Bison is a power-mad drug kingpin with dreams of running his own dictatorship. A consummate professional, the award-winning actor went above and beyond to prepare for the role, studying the mannerisms of historical dictators and drug lords. He also somehow mustered the energy to do his own stunts. The film was commercially successful, but universally panned. Sadly, the inane – and occasionally homophobic – dialog and a nonsensical plot fail to do Julia’s performance justice. The actor manages to come away with his dignity intact, but the film is an unequivocal stinker.

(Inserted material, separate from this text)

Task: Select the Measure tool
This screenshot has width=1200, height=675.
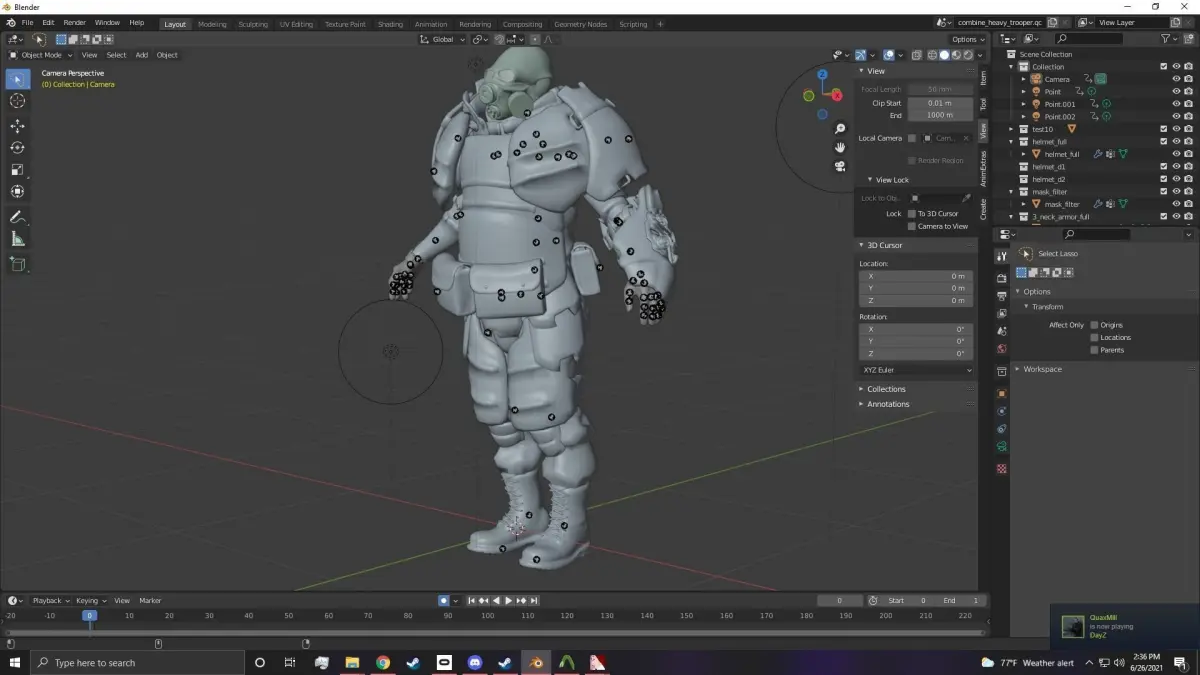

14 Gene Kelly – Xanadu (1980)
Olivia Newton John’s 1980 roller-skating musical fantasy was so bad that it inspired the creation of the Golden Raspberry Awards (aka The Razzies). Olivia plays Kira, a Grecian muse who comes to Earth periodically to inspire artists. Gene Kelly is Danny McGuire, a washed up big band leader who changed careers after he lost his own muse in the 1940s. Kira’s magic powers inspire Danny, along with Swan from The Warriors, to open a roller disco.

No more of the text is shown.